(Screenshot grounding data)
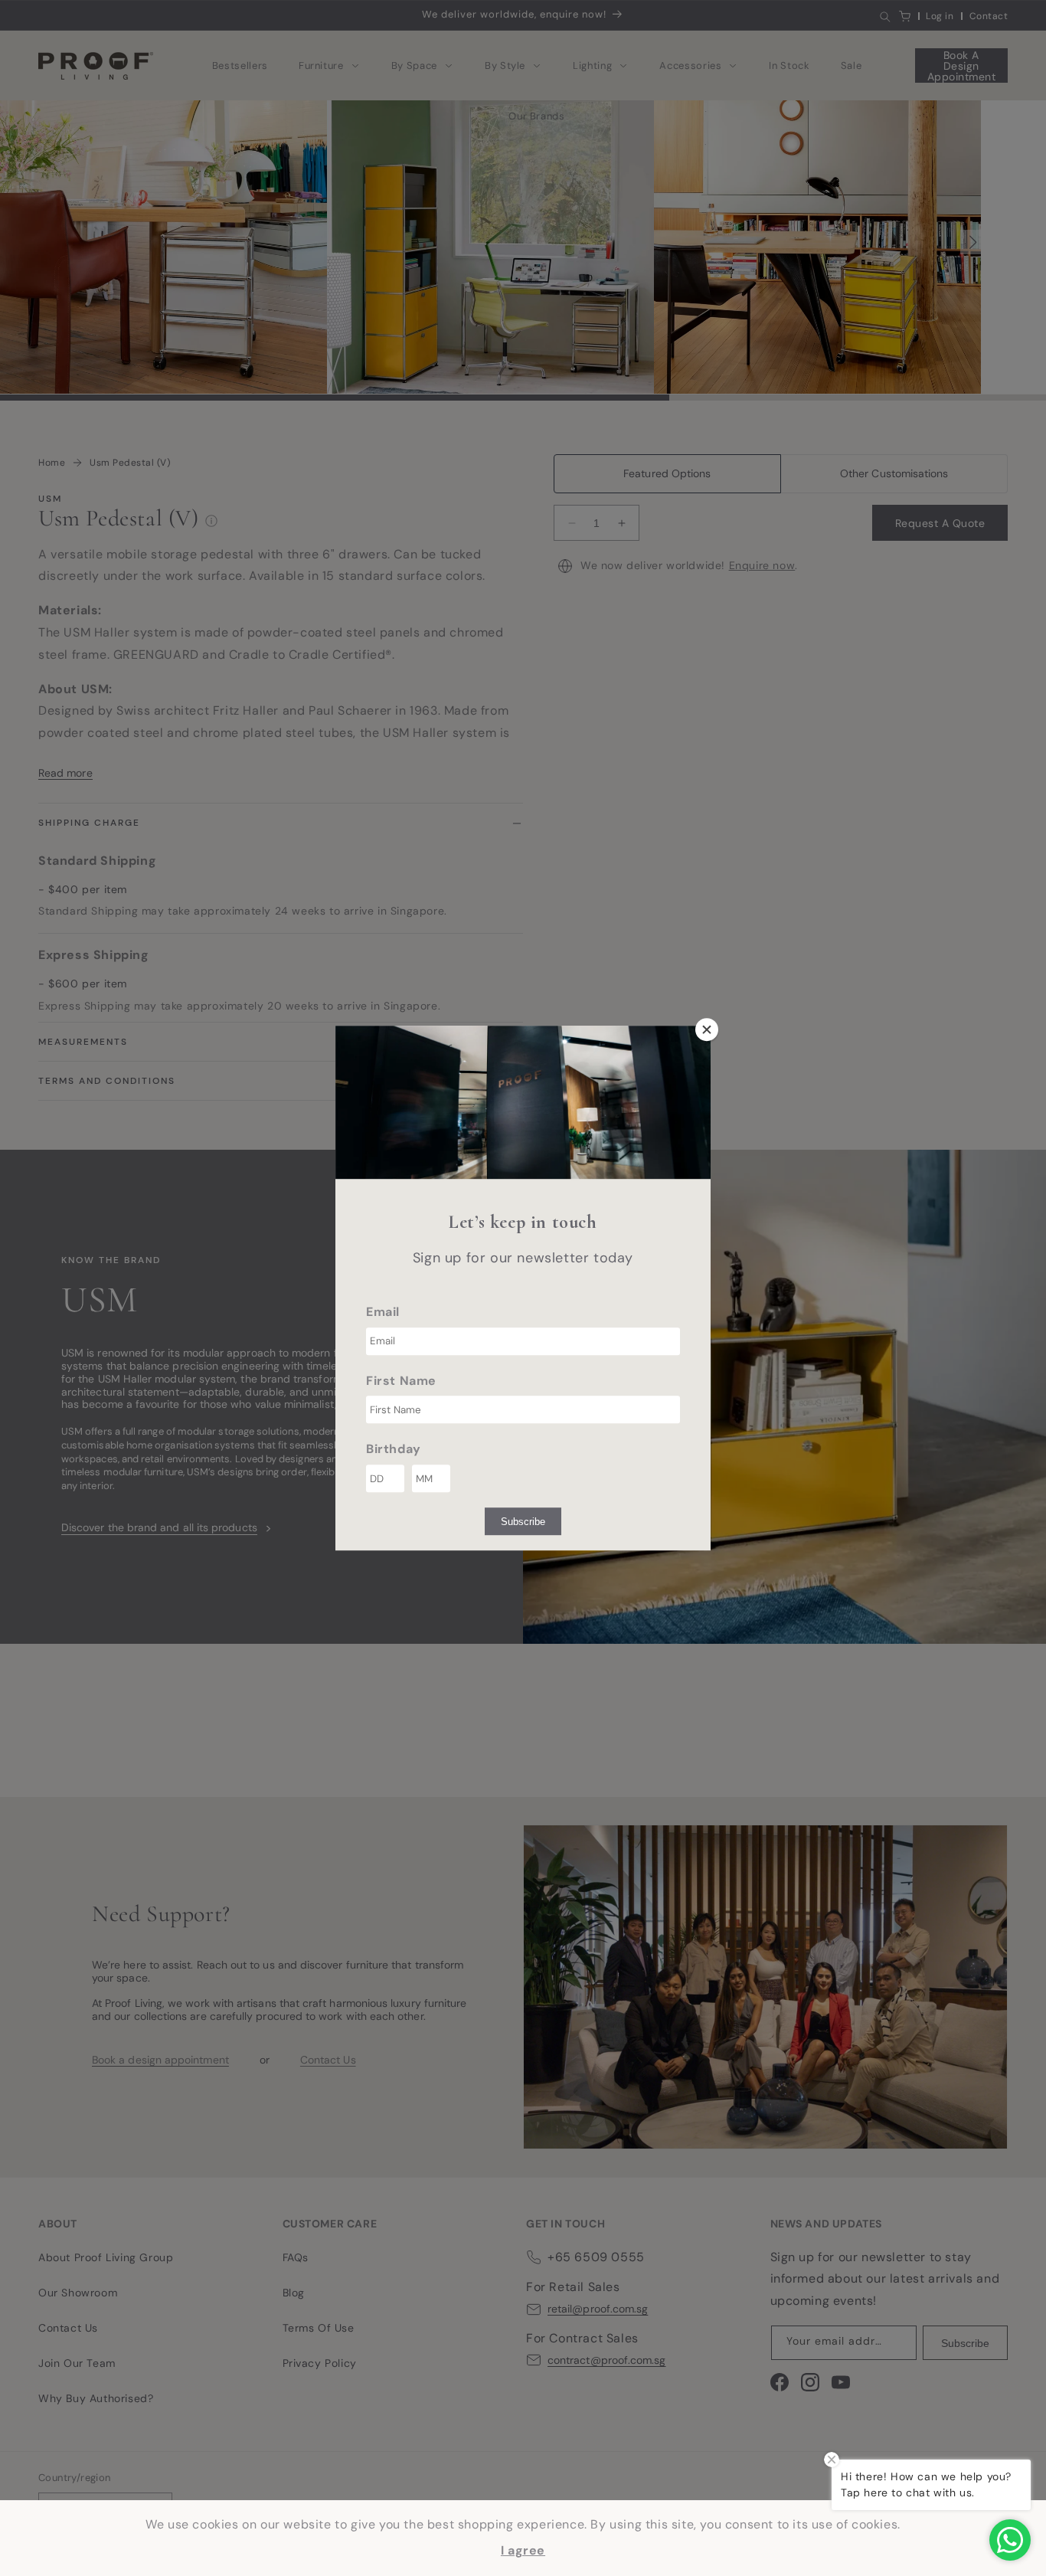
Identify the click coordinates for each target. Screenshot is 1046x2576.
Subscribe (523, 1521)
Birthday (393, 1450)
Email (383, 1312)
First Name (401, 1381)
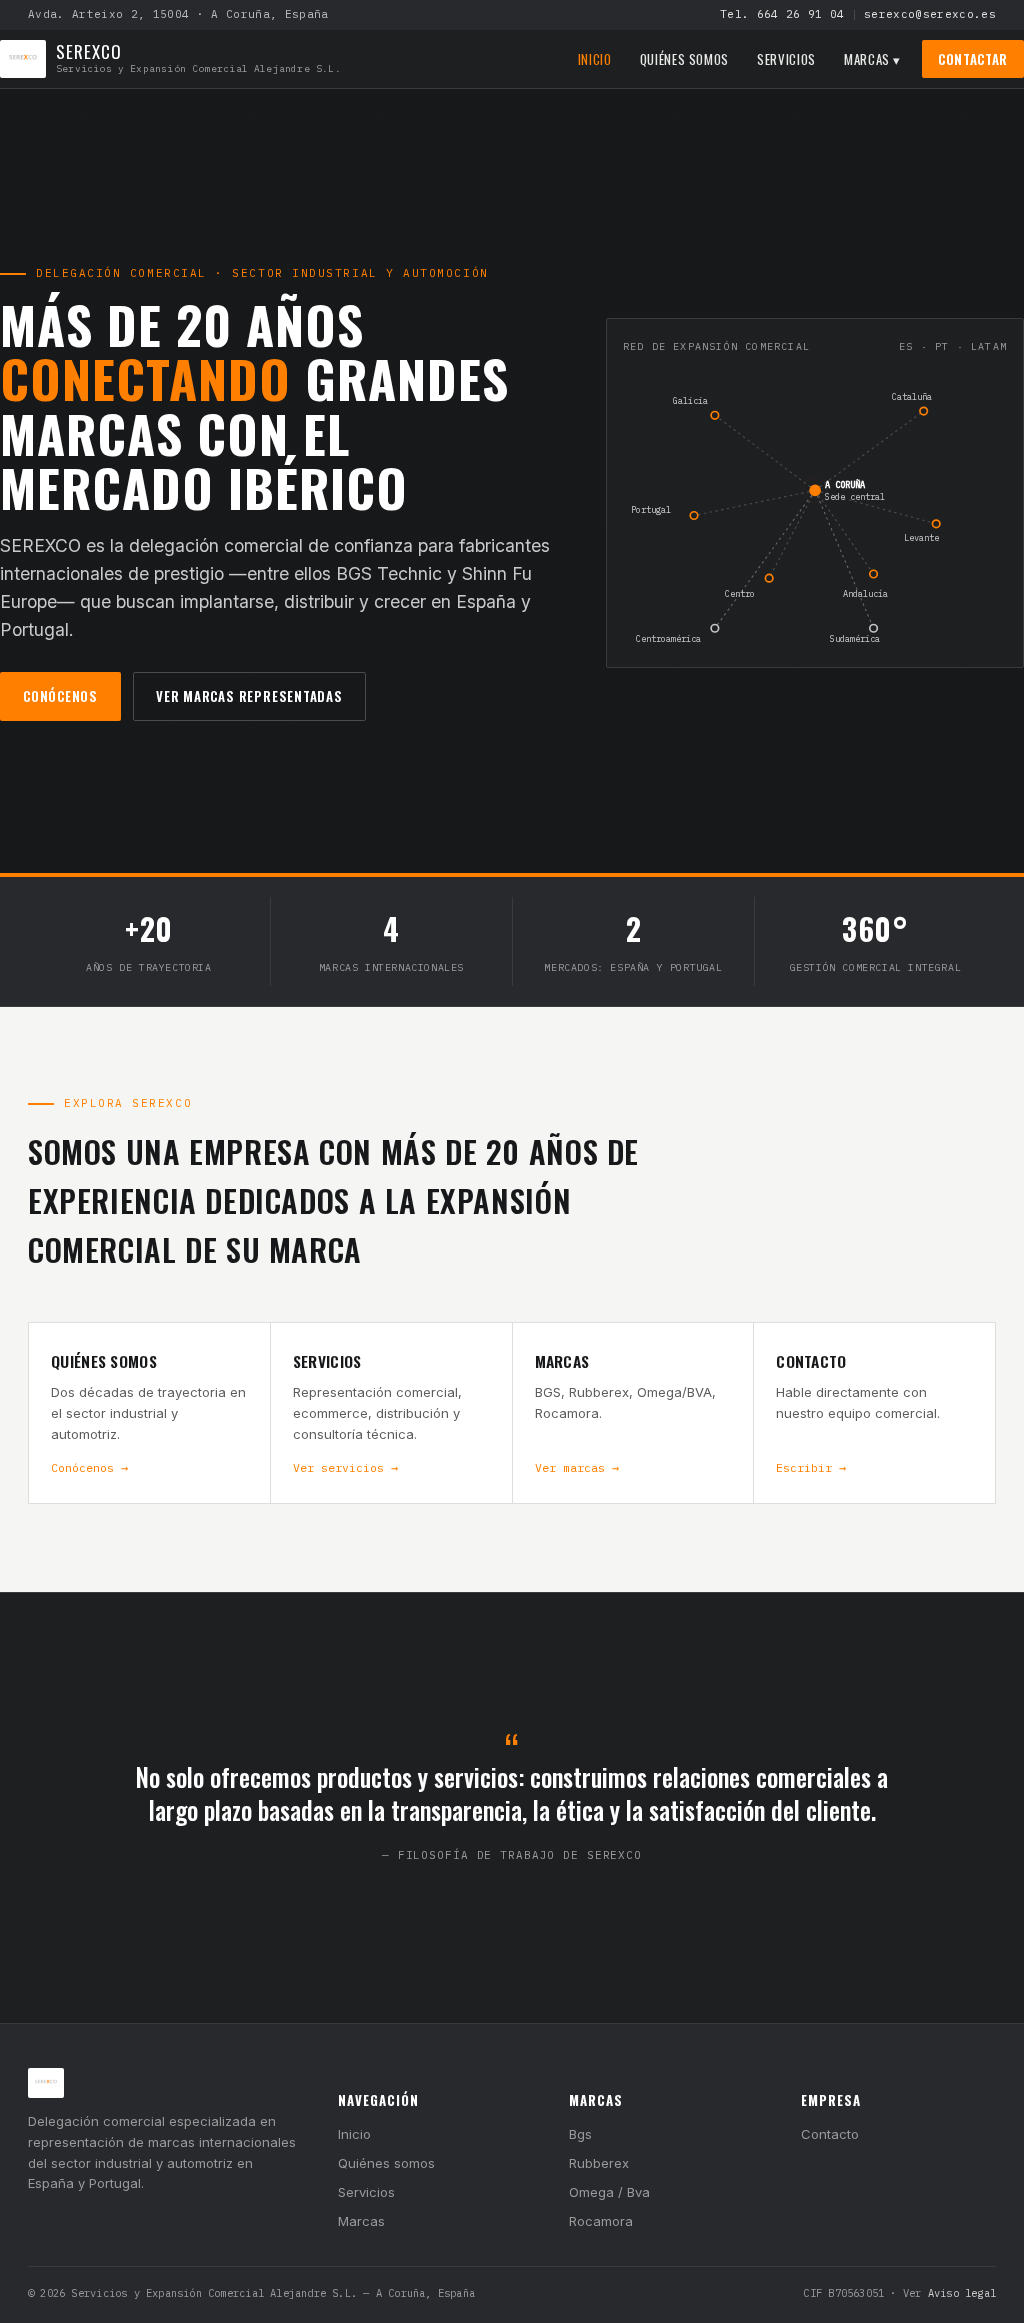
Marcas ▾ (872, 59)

Work order => The records above are to be repeated word for word, with the pictures omitted.

Exercise response =>
Identify the click coordinates for each target. Screenshot is 1046x2576.
Subscribe (523, 1521)
Birthday (393, 1450)
Email (383, 1312)
First Name (401, 1381)
Marcas ▾ (872, 59)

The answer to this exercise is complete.